■要約Jトラスト (T:8508)は、東証2部に上場しており、傘下に国内外の金融事業、非金融事業などを有するホールディングカンパニーである。
国内外で数々のM&Aにより成長を続けてきた結果、2018年12月末の総資産は6,700億円を超えるまでに拡大した。
現在は東南アジア金融事業及び投資事業の業績悪化に苦しむが、既に様々な施策を講じて早期の収益回復を目指しており、アジアでの金融事業を中心にグループの成長を図るとの収益モデルに変更はない。
1. 2019年3月期第3四半期は、考え得る限りのリスク手当てを実施2019年3月期第3四半期累計の営業収益は551億円(前年同期比3.1%減)、営業損失は297億円(前年同期は35億円の利益)であった。
日本金融事業、韓国及びモンゴル金融事業は堅調に推移したが、東南アジア金融事業で貸倒引当金115億円を計上し、投資事業でも同じく199億円を計上するなど、リスクに対して前倒しで保守的に手当てしたことが大幅赤字の原因である。
日本企業による海外事業戦略の難しさを示す結果になったが、リスクを将来に引きずらないための英断と評価できる。
2. 2019年3月期通期予想も大幅に下方修正同社では、第3四半期の業績を踏まえ、2019年3月期の業績予想を下方修正した。
すなわち、営業収益を833億円から754億円に、営業利益も70億円の利益から327億円の損失に修正した。
東南アジア金融事業において保守的に貸倒引当金の追加を見込んだことが、第3四半期までの297億円の損失に比べて赤字幅が拡大する主因である。
ただ、今期の決算で、現状想定できる限りのリスクに対して手当てを行うことで、来期からの業績V字回復を目指すための準備が整ったと言えるだろう。
業績の下方修正に伴い、配当予想も年間12円から7円に引き下げ、経営責任を明らかにするために役員報酬支給の取り止め・減額を発表した。
一方、同社株の中長期的な保有を促す目的で、楽天ポイントを付与する株主優待制度を継続している。

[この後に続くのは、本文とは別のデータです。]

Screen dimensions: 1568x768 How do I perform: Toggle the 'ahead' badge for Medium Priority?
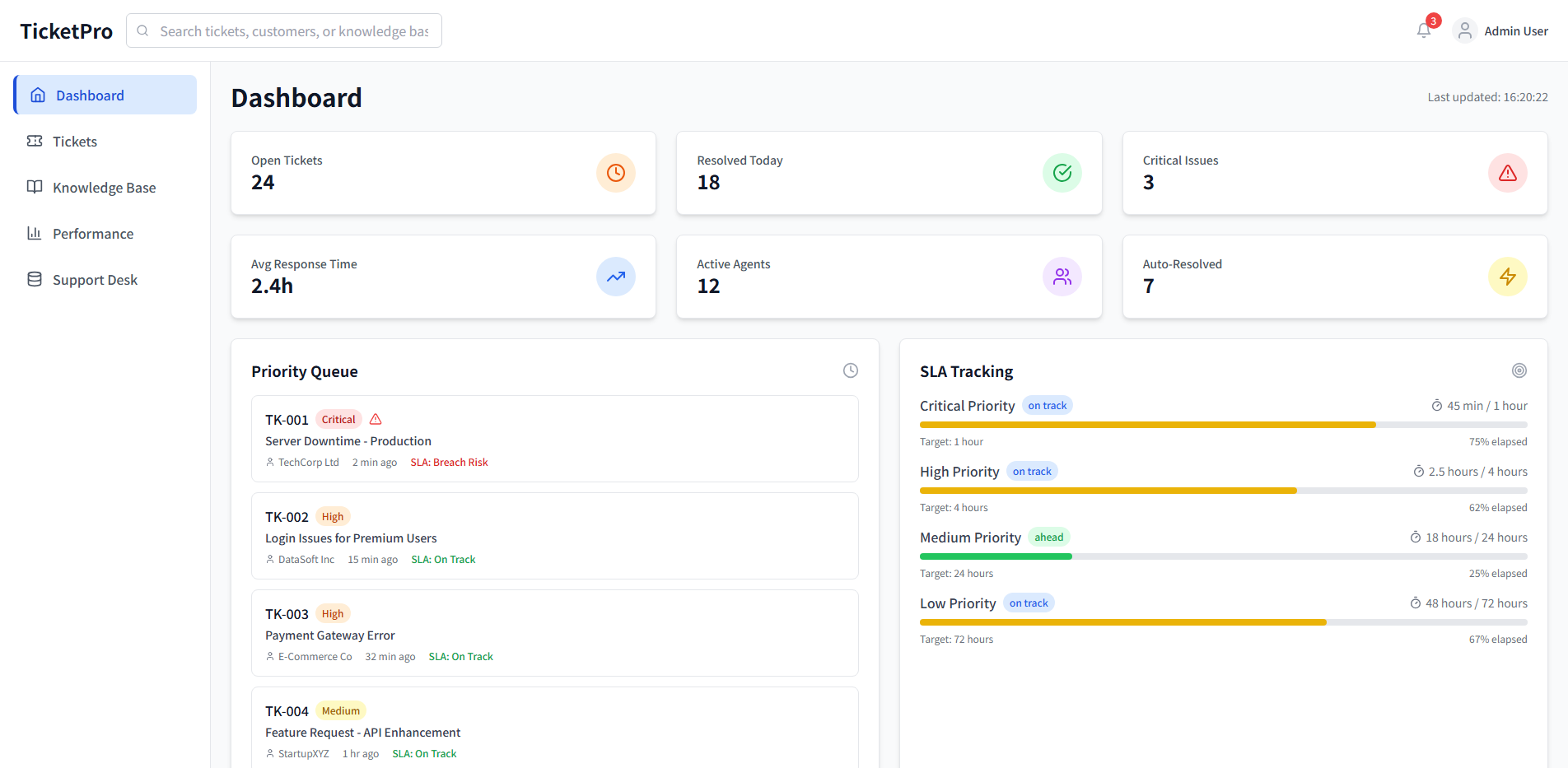click(x=1048, y=537)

3. 今後は東南アジア金融事業がグループ業績をけん引すると期待2019年3月期中には現時点で考え得る限りのリスク対応を完了し、今後は成長可能性が大きい東南アジア金融事業を原動力として、同社グループは持続的かつ大きな成長を目指している。
同社グループの事業モデルに変更はない。
実際、2018年4月にインドネシアのマルチファイナンス会社であるOLYMPINDO MULTI FINANCE(現PT JTRUST OLYMPINDO MULTI FINANCE、以下、JTO)の買収を発表し、2018年5月にはカンボジアの商業銀行ANZ Royal Bank (Cambodia) (以下、ANZR)の買収計画を発表した。
いずれの会社も、今後、Jトラストグループとの大きなシナジーが期待され、東南アジア金融事業の業績改善に貢献すると見られる。
また、投資事業では、今回計上した貸倒引当金の戻入れによる利益計上が期待される。
■Key Points・2019年3月期第3四半期累計では297億円の営業損失であった。
東南アジア金融事業及び投資事業での損失が響いたが、現時点で想定できるリスクをすべて織り込んだ。
・2019年3月期の予想も、327億円の営業損失に下方修正した。
ただ、来期からのV字回復への体勢は整ったと言えるだろう。
・同社グループの収益モデルに変更はなく、今後は潜在成長性が大きい東南アジア金融事業が原動力となり、持続的かつ大きな成長を目指す計画である。